Feeling Unmotivated! When was the last time you woke up excited and eager to bring your dream to life? Have you lost that drive? If so, why?
Don’t worry if you can’t remember. This happens to everyone at some point. And, at the core of this loss of momentum is the self-imposed pressure to constantly feel motivated. Often when we lose inspiration, we chastise ourselves with negative self-talk: “What’s wrong with me?”, “Why can’t I follow through with anything?” or “I can’t do anything right.”
Dwelling in the realm of possibility is the pivotal to achieving anything. This evokes a directive healing energy inherent in all of us, and a subsequent liberating ability to create the rules to direct our own lives.
What do you have to lose?
Laura Di Franco, an Intuitive Writing Strategist and Wholistic Physical Therapist, says we must first give ourselves permission to BE ourselves, embracing our most far-fetched and impossible dreams. And, she asserts that age has nothing to do with having purpose and experiencing joy. Skeptical? What do you have to lose? Do you think you’re “too old to start X”, “lost your chance,” or that it’s “too late” to make a change?
You may be sick, injured, or experiencing emotional and mental burdens. Take heart. These conditions in no way DEFINE you or your ability to heal, change and transform. We each have a powerful internal guide to help us how to solve any problem. It’s simply requires learning that language – heightening our awareness, and understanding the mental voices that maintain and nurture old belief systems.
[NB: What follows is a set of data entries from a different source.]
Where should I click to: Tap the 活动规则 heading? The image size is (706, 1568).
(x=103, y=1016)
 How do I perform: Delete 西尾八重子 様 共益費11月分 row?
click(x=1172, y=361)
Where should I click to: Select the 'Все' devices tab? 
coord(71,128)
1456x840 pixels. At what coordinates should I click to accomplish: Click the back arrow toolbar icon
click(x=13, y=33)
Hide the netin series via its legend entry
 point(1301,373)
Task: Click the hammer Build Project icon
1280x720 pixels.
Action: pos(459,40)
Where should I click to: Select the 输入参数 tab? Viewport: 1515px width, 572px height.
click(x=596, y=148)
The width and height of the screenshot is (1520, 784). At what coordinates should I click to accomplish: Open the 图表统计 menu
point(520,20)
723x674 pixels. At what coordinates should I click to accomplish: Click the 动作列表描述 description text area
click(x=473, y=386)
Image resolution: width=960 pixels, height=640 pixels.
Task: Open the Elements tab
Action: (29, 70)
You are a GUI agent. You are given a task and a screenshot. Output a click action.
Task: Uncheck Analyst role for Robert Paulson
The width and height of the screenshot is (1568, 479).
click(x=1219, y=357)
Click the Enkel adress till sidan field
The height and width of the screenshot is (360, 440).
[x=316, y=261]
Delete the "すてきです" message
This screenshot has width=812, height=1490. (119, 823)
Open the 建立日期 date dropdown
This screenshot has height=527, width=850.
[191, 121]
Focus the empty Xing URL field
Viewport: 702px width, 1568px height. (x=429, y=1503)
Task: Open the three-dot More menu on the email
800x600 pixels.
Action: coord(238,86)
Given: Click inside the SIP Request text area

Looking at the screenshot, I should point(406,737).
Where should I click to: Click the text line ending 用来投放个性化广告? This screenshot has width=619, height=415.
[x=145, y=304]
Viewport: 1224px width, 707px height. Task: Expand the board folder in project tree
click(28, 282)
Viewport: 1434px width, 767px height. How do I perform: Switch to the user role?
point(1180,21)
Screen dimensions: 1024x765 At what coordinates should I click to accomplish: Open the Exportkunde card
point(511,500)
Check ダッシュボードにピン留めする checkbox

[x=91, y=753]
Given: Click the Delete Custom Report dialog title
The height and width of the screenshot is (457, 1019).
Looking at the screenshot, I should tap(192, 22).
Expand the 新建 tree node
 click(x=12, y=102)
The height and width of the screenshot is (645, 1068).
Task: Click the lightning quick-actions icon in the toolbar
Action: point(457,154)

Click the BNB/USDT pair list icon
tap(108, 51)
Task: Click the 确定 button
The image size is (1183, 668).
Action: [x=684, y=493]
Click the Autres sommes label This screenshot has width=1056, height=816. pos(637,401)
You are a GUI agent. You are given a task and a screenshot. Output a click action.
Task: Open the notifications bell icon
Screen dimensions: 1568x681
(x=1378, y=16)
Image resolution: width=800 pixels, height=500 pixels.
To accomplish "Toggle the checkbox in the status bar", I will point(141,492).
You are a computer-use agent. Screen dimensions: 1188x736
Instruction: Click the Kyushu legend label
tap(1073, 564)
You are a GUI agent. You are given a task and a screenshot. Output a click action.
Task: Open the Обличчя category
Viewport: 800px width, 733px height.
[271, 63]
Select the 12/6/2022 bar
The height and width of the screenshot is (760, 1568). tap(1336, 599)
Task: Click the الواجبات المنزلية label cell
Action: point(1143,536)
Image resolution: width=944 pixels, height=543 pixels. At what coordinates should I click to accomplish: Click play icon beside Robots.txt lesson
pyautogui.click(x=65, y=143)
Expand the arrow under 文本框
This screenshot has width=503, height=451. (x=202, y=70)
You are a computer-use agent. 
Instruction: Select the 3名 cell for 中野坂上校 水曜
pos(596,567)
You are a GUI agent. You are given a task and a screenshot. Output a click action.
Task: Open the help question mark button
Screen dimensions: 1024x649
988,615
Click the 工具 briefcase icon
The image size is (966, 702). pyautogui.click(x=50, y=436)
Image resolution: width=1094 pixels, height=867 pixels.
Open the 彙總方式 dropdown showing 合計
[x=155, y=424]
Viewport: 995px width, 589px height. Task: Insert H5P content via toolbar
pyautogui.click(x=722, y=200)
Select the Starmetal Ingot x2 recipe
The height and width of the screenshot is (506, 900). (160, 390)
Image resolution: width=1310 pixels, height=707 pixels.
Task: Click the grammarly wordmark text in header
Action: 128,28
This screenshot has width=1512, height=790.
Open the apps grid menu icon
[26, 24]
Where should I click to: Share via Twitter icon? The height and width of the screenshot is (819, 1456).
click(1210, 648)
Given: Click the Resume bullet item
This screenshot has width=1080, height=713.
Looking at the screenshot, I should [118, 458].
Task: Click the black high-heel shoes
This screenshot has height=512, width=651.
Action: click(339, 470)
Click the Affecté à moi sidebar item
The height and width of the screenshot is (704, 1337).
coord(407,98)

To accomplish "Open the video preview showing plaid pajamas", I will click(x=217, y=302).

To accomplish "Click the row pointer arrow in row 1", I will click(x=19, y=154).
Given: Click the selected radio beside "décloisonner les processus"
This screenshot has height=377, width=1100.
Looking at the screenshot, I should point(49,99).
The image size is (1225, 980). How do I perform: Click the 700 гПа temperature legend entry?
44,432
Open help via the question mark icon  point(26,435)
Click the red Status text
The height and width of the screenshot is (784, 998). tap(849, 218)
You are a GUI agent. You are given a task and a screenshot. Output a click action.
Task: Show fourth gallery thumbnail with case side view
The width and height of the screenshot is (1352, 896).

Guilt and pressure – two highly negatively emotions – only stunt creativity. We need to accept that life is cyclical with seasons for everything. Sometimes it’s good to forge ahead in the face of obstacles. Particularly when we have clearly defined goals and still have the desire to see them to fruition, we can push through a sticky patch. However, if we’re feeling overwhelmed or unsure about them, it’s quite acceptable – and indeed recommended – to backtrack and re-assess the situation.
If you’re in a place of doubt, best-selling author and international speaker Shannon Kaiser offers some questions for reflection:
1. Am I frustrated because my desires are unfulfilled?
Kaiser says the main reason we lose motivation is because what we want isn’t happening in the time frame we would like. For example, most diets fail because the results don’t match up with expectations.
If you’re feeling frustrated because your goal is still eluding you, focus on the initial reason. It wasn’t for the mere end result, but the feeling you’d derive from it. Instead of being angry because you haven’t accomplished it, focus on how you want to feel. Then give yourself the things to make you feel that way. This will make you feel empowered and cultivate patience
2. Is my current situation no longer challenging me or allowing me to grow?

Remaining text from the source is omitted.